[Document text — start]

Member Spotlight: Lindy Furby

A selection of prints by Lindy Furby are available in the shop.

I joined Edinburgh Printmakers in June 2009 on an etching course by Alphons Bytautas. I had learnt printing many years before at Teacher Training College but life – climbing, work and family got in the way of further development. I have been a member for 13 years and have spent more and more of my time engaged in printmaking.

 

2010 was an iconic year in my artistic development. I went on a course with Peter Wray on carborandum and collagraph printing and I took my first campervan based sketching trip around the Scottish highlands. I developed an objective of making collagraph images of the whole of Scotland.

 

I have been a lifelong lover of the outdoor landscape. I have climbed, walked, camped, skied up and down, kayaked and swam, engaging with and enjoying the landscape in physically active ways. 

My artwork is just a continuation of this, it is a part of my life. I engage with the landscape this time by sitting still, looking, contemplating and finally mark-making- usually watercolour sketches. This behaviour burns the landscape into my brain in a way that taking a photograph cannot.

 

My favourite print making process is collagraphs. I started making collagraphs because I could make the plates at home thus maximising my time at the workshop for actually printing. – and I grew to love it. It is very playful and experimental – it involves sticking all sorts of objects such as wallpaper, moss, string, tiling cement on a matrix (in my case usually card) and cutting/tearing into the matrix to create all sorts of textures that hold ink differently. This plate is then inked up like an etching plate and wiped clean. Damp paper is lain on it and it is put through an etching press – the paper picks up the ink from the textures.

[Document text — finish]
[Supplied information — start]

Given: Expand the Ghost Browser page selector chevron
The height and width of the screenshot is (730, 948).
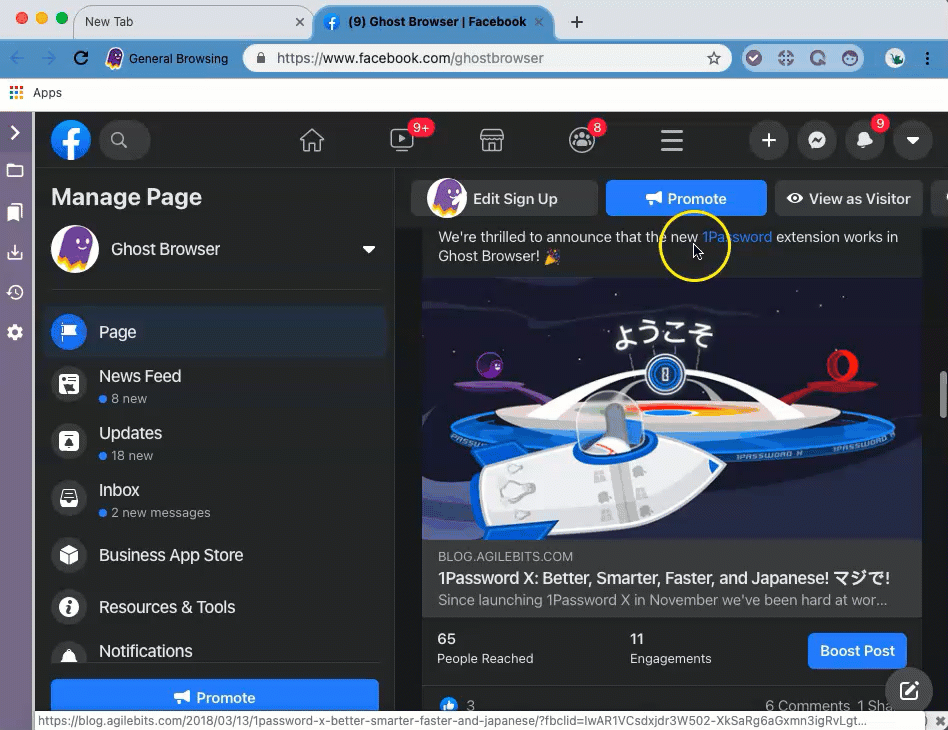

[Supplied information — finish]
[Supplied information — start]

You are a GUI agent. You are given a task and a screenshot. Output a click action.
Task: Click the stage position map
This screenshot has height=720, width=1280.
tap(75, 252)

[Supplied information — finish]

Exercise objective →
Please go on with the member spotlight on Lindy Furby, picking up after its last sentence.

Result →
 

When I return home from my travels I revisit my sketches and transfer the images to collagraph plates and print the landscapes I have experienced. In a very real way I revisit the landscape and remember it; my artwork attaches me to the landscapes like an invisible umbilical cord.

 

I also engage in protest art. My work was selected for The Mouth of the Shark exhibition In Cork Ireland – a response to Warsan Shire’s poem “Home” -eventually shown in July 2021. It was an installation comprising of a washing line hung with silken images of clothing printed with images of migration. Nothing is more homely than a clothesline – but the images are devastating – coffin lorries to dead babies. This installation was also hung in a backyard at Saltaire Arts Trail this year. Around a thousand people viewed the installation and many were profoundly moved.

 

Another protest installation was Discarded. At the start of the coronavirus crisis in the UK I became aware very quickly that BAME people in the NHS had unfeasibly high fatality rates I subsequently discovered this was true for other frontline workers e.g. bus drivers, care assistants etc.  Discarded consists of 50 prints of facemasks with images of named Black, Asian and minority ethnic individuals who died as a result of contacting covid whilst working  - it was shown scattered on the floor of the Lady Chapel St John’s Waterloo London – as if they had been discarded.